### AIM OF THE EXERCISE
Retype all of the lines below with no changes.

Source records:
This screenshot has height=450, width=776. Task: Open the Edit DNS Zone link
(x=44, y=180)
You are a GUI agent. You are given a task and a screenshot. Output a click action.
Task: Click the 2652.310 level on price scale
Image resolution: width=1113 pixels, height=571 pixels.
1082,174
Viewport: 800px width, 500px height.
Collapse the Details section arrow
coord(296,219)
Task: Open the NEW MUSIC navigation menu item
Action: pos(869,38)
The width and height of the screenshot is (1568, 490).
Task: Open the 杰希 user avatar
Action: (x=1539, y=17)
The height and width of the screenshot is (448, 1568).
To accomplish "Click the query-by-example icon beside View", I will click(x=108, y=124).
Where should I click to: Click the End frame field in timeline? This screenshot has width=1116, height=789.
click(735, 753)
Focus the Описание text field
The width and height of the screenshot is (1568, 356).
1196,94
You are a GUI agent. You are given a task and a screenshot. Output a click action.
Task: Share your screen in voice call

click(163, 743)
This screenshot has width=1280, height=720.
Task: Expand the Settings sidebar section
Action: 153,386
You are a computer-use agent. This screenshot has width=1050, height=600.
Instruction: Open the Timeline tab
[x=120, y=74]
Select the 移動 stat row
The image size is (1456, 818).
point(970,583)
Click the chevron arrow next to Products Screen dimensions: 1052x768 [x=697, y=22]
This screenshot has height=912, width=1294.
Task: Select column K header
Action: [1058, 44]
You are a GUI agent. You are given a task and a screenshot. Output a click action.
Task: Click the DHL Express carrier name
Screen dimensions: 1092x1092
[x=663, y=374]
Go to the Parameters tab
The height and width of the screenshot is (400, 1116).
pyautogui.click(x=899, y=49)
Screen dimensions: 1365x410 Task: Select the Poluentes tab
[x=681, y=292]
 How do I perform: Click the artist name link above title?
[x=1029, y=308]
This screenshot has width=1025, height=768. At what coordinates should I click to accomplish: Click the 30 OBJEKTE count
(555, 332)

### EXERCISE ANSWER
This screenshot has height=450, width=776. Task: Open the Edit DNS Zone link
(x=44, y=180)
You are a GUI agent. You are given a task and a screenshot. Output a click action.
Task: Click the 2652.310 level on price scale
Image resolution: width=1113 pixels, height=571 pixels.
1082,174
Viewport: 800px width, 500px height.
Collapse the Details section arrow
coord(296,219)
Task: Open the NEW MUSIC navigation menu item
Action: pos(869,38)
The width and height of the screenshot is (1568, 490).
Task: Open the 杰希 user avatar
Action: (x=1539, y=17)
The height and width of the screenshot is (448, 1568).
To accomplish "Click the query-by-example icon beside View", I will click(x=108, y=124).
Where should I click to: Click the End frame field in timeline? This screenshot has width=1116, height=789.
click(735, 753)
Focus the Описание text field
The width and height of the screenshot is (1568, 356).
1196,94
You are a GUI agent. You are given a task and a screenshot. Output a click action.
Task: Share your screen in voice call

click(163, 743)
This screenshot has width=1280, height=720.
Task: Expand the Settings sidebar section
Action: 153,386
You are a computer-use agent. This screenshot has width=1050, height=600.
Instruction: Open the Timeline tab
[x=120, y=74]
Select the 移動 stat row
The image size is (1456, 818).
point(970,583)
Click the chevron arrow next to Products Screen dimensions: 1052x768 [x=697, y=22]
This screenshot has height=912, width=1294.
Task: Select column K header
Action: [1058, 44]
You are a GUI agent. You are given a task and a screenshot. Output a click action.
Task: Click the DHL Express carrier name
Screen dimensions: 1092x1092
[x=663, y=374]
Go to the Parameters tab
The height and width of the screenshot is (400, 1116).
pyautogui.click(x=899, y=49)
Screen dimensions: 1365x410 Task: Select the Poluentes tab
[x=681, y=292]
 How do I perform: Click the artist name link above title?
[x=1029, y=308]
This screenshot has width=1025, height=768. At what coordinates should I click to accomplish: Click the 30 OBJEKTE count
(555, 332)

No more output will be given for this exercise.